Un universo que, lejos de invitarnos a soñar un mundo ideal, nos desnuda ante nuestra incapacidad de habitar la incertidumbre
Los autores
Andrés Manrique escribe sobre si mismo en la solapa de este libro:
Sentirme incómodo fue la norma de mi vida. Me llevó muchos años aprender a quererme. No encontraba el sentido de las cosas, y nada había despertado en mí verdadero interés. A los doce años alguien me reveló que, a través de la canción, de la palabra y de la imagen, podía hacer del mundo un lugar menos doloroso o, al menos, más tolerable. Hoy sé que la vida no es posible sino a partir de dosis variables de transformación. Que el encuentro, por el camino, nos convierta en lo que queremos.
Por su parte, Adriana Billone nos dice:
Hice cosas distintas a lo largo de los años, que no importa enumerar. Usé el ingenio y la persistencia. Tuve un poco de suerte. Eso me llevó a ser muchas personas. En estos días disfruto del silencio y la observación, entre otras cosas. Hace tiempo que me reservo el derecho al cambio y la invención como garantía del derecho a vivir. Estos seres son alter egos: una estrategia para agrandar el mundo. Una invitación a hacer lo mismo.
Dicen sobre SEA:
Edu Torre Obeid dice sobre SEA:
Los relatos aparecen como un compendio de sensaciones ante lo inevitable: el cambio. Para ello, los autores nos enfrentan a un universo que, lejos de invitarnos a soñar un mundo ideal, nos desnuda ante nuestra incapacidad de habitar la incertidumbre. Esta multitud de personajes que se entregan a su destino sin emitir juicio, nos posiciona en un limbo carente de cosmovisiones aceptadas, donde es posible desmoldarnos de la crisálida de arquetipos a los que estamos sometidos. Este libro es una trampa donde la mutación atraviesa a personajes y contexto. Una emboscada donde se comienza por mostrar lo que decía Heráclito: que la permanencia se sustenta en el cambio.
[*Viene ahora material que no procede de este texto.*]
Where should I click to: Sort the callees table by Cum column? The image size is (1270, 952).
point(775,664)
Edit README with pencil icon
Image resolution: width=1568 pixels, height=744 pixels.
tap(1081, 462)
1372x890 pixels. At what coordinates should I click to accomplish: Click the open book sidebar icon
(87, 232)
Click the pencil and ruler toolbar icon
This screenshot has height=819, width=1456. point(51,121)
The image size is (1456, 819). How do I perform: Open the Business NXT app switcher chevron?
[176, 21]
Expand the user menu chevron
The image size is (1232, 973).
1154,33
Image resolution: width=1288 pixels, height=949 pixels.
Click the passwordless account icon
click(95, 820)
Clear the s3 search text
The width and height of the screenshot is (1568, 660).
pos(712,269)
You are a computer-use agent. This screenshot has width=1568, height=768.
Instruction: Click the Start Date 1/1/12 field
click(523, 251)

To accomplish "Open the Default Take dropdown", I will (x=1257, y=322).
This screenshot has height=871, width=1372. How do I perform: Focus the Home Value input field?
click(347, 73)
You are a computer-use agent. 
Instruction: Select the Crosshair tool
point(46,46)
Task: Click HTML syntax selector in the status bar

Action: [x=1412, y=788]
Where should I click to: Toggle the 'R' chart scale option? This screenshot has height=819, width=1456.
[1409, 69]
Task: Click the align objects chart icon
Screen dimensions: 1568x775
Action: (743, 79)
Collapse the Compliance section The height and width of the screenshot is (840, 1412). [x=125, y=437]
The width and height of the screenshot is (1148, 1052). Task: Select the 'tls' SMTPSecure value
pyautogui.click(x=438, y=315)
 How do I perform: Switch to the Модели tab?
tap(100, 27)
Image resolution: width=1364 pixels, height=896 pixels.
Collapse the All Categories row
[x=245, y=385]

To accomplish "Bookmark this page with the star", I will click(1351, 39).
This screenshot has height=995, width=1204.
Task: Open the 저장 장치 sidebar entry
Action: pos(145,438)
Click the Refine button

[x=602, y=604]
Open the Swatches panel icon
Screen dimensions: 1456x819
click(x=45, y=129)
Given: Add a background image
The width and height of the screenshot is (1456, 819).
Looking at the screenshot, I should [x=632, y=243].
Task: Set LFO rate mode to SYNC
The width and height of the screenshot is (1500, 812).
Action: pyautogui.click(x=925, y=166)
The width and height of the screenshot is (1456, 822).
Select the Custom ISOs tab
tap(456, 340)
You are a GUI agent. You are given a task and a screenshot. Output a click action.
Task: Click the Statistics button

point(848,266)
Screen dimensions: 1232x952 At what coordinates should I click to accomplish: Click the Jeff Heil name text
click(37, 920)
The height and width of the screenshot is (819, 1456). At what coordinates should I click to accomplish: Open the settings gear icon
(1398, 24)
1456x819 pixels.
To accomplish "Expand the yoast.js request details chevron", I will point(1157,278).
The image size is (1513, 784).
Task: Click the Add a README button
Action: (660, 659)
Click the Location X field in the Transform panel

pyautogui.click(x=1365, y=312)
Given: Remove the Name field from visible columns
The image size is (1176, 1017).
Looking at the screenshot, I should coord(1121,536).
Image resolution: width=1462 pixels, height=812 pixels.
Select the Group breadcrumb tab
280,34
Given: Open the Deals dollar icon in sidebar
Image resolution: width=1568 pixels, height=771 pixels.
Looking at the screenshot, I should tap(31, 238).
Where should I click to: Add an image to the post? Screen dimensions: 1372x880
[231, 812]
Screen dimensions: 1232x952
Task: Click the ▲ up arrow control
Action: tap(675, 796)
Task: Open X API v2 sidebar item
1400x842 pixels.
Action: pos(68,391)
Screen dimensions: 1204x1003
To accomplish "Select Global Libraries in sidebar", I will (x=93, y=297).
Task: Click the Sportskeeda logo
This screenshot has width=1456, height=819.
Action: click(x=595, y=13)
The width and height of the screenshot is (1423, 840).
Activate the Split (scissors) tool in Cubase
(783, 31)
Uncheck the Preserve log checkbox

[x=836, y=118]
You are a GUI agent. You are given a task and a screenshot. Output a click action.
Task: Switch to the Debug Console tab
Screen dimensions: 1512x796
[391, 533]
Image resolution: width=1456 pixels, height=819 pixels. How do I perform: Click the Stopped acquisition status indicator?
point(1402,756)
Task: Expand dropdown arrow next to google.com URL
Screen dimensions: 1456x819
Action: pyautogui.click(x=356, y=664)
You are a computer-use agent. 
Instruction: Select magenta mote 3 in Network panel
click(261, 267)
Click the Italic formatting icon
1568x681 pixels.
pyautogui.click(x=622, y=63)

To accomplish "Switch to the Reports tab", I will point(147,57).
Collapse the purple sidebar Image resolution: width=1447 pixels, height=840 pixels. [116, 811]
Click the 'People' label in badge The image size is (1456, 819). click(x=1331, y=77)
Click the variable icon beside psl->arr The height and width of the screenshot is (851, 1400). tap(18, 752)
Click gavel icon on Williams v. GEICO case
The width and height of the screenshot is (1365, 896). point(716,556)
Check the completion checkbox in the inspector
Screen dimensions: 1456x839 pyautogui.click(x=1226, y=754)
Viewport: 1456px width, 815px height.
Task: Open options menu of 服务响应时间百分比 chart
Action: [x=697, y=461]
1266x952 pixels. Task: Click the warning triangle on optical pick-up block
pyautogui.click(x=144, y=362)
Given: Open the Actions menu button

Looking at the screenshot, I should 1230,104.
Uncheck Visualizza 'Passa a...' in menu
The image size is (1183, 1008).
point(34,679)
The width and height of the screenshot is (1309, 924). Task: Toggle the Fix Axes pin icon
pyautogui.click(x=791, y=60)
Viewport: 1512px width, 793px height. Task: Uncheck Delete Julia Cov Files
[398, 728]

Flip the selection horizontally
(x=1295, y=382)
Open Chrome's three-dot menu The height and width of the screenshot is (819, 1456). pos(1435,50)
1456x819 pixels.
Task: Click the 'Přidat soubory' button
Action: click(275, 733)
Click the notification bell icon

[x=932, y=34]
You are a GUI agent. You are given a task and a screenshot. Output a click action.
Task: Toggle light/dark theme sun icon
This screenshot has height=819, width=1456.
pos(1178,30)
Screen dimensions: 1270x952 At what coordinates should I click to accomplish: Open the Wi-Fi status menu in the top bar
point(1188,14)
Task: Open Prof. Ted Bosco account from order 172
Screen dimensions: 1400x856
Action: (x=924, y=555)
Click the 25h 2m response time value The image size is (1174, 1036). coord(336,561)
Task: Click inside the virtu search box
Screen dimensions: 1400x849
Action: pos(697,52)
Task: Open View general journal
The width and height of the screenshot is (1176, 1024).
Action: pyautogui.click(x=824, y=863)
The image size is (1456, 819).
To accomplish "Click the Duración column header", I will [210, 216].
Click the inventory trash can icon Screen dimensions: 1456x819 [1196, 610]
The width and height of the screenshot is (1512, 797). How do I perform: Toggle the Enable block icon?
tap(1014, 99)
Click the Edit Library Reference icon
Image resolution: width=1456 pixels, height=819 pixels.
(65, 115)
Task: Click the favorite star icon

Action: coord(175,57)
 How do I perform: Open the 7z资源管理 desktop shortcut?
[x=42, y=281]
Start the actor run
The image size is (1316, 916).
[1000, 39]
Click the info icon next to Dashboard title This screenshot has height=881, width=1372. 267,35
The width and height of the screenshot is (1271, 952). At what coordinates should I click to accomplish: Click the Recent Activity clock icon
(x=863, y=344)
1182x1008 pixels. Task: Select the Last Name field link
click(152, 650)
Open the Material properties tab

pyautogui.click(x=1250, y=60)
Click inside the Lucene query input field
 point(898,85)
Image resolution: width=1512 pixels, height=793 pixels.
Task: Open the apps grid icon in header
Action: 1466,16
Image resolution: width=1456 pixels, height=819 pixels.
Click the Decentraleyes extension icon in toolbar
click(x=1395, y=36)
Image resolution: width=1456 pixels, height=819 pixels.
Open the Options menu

El cuento: "Por caminos de algas"
La vi sentada. Tenía una campera puesta y la cara húmeda. Un sol blando se metía entre las mesas. La oí suspirar. Me sentí suspirar. Observé cómo entrelazaba sus manos detrás del cuello y se empujaba hacia arriba las orejas inclinando la cabeza, como desajustándosela con la punta de los dedos. Permanecía con la cabeza gacha cuando vi unas burbujas saliendo de su boca. Vi cómo se deslizaban primero por sus pómulos para después desprenderse en el aire como esferas de humo espeso. Todo ocurrió muy rápido y con tal naturalidad que me dieron ganas de fumar, con esa misma sensación de cosa floja que se tiene al atardecer. Nadie más la vio. De las otras mesas llegaban las voces y el tintinear de tazas. Un alto camión de reparto se detuvo en la calle. El cambio en la luz modificó la escena. El mozo avanzó entre las mesas y, al pasar por la de ella, dejó caer la cuenta. Me quedé mirando inmóvil y temí que se diera cuenta cuando levantó la cara. Había esfuerzo en el gesto. Entre largos mechones de pelo negro, su mirada salpicaba destellos de plata. Hubiera querido acercarme, pero algo más fuerte me mantuvo quieto. De un solo gesto, como recién salida de otro tiempo, soltó las manos sobre la mesa, dejó caer el cuerpo y se desprendió del asiento. La tensión en la columna le enderezó la cabeza y pegó un coletazo que la hizo dar tres vueltas en el aire para hundirse al fondo del vaso de agua. El mozo se llevó el pocillo, la propina, las servilletas; acomodó como cosa entre las cosas el vaso que ahora flotaba en la bandeja. Cuando pasó hacia la cocina alcancé a verla de cerca: era diminuta y nadaba; llevaba la campera puesta. Era toda azul eléctrica.
Ahora, cada vez que abro la canilla para enjuagarme la cara espero verla aparecer en mi baño, treparse a la jabonera, asomar la mirada entre mechones negros: azul eléctrica, con destellos de plata.